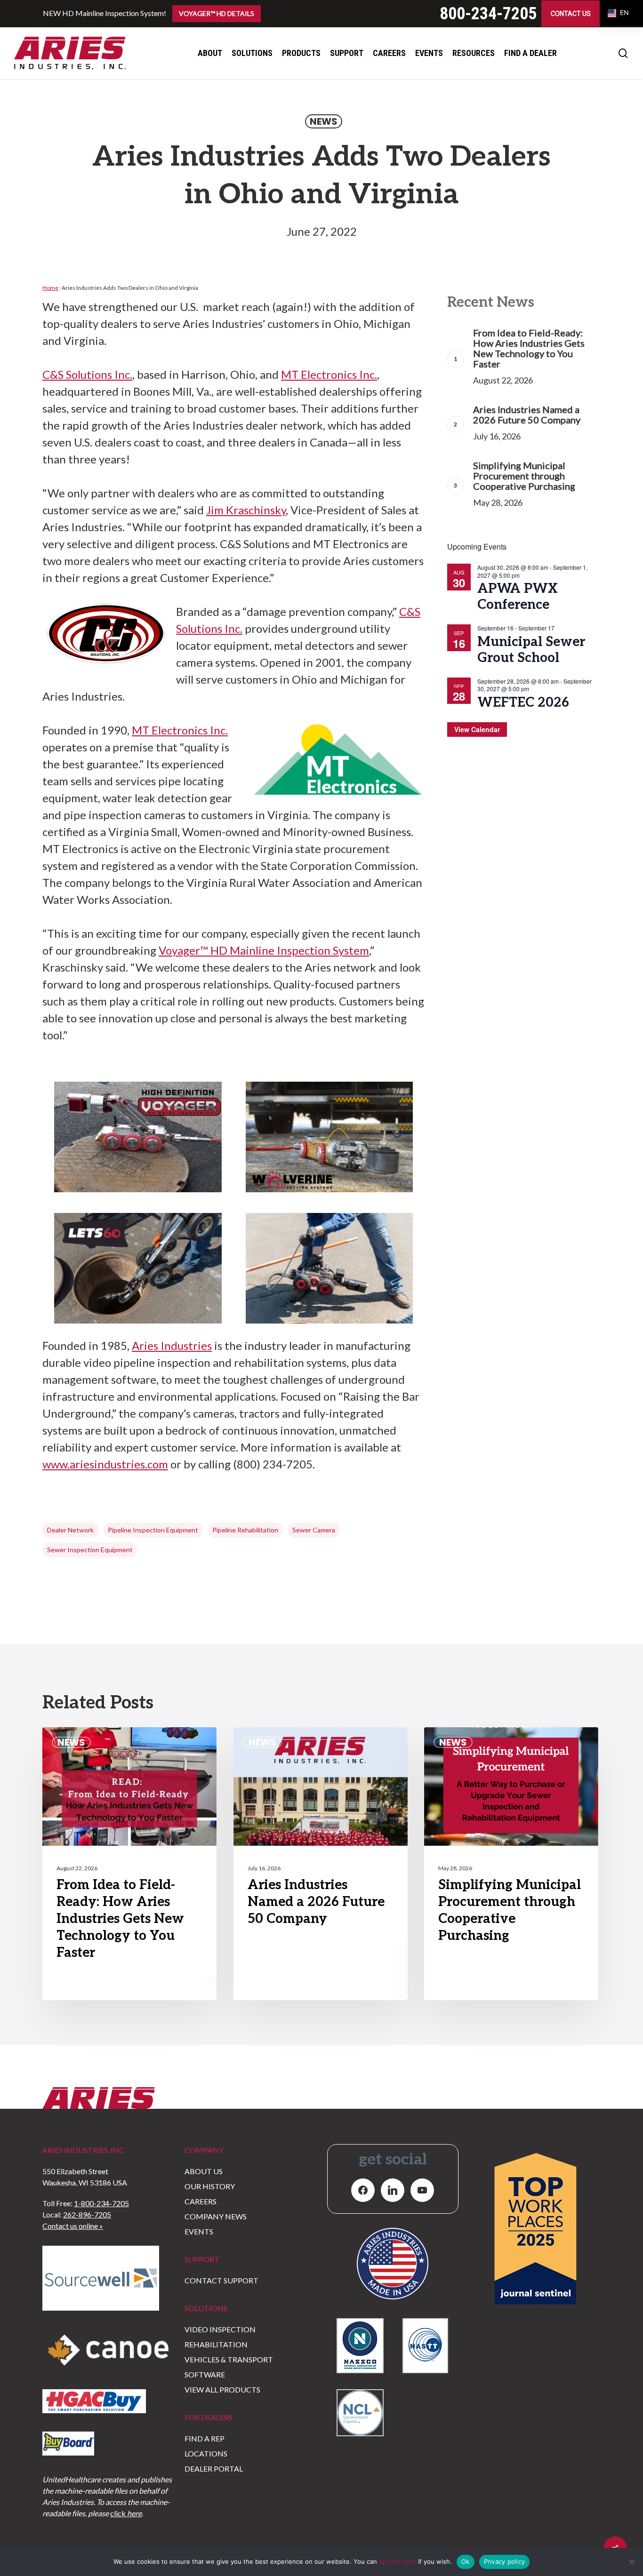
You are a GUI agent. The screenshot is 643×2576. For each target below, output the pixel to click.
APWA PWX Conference (517, 597)
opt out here (397, 2561)
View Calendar (477, 729)
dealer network (70, 1530)
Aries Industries (172, 1345)
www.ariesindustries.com (105, 1464)
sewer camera (313, 1530)
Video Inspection (220, 2329)
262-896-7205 (87, 2214)
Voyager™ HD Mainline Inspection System (264, 950)
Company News (216, 2216)
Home (50, 287)
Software (205, 2374)
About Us (204, 2171)
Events (199, 2231)
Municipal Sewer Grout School (531, 650)
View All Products (222, 2389)
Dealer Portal (214, 2468)
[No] (631, 2562)
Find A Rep (205, 2438)
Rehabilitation (216, 2344)
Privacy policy (504, 2561)
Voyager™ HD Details (216, 13)
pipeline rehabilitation (245, 1530)
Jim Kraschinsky (246, 510)
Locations (206, 2453)
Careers (201, 2201)
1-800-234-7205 (101, 2203)
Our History (210, 2186)
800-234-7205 (488, 14)
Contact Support (221, 2280)
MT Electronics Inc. (329, 374)
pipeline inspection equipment (153, 1530)
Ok (465, 2561)
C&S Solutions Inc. (87, 374)
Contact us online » (72, 2225)
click (126, 2513)
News (324, 121)
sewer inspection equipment (90, 1550)
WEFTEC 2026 (523, 702)
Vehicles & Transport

#####

- **What the task requires**:
Above are the records. Print exactly, and only, the lines from the line with "[No] (631, 2562)" to the line with "800-234-7205 (488, 14)", both inclusive.

- **Solved exercise**:
[No] (631, 2562)
Find A Rep (205, 2438)
Rehabilitation (216, 2344)
Privacy policy (504, 2561)
Voyager™ HD Details (216, 13)
pipeline rehabilitation (245, 1530)
Jim Kraschinsky (246, 510)
Locations (206, 2453)
Careers (201, 2201)
1-800-234-7205 (101, 2203)
Our History (210, 2186)
800-234-7205 (488, 14)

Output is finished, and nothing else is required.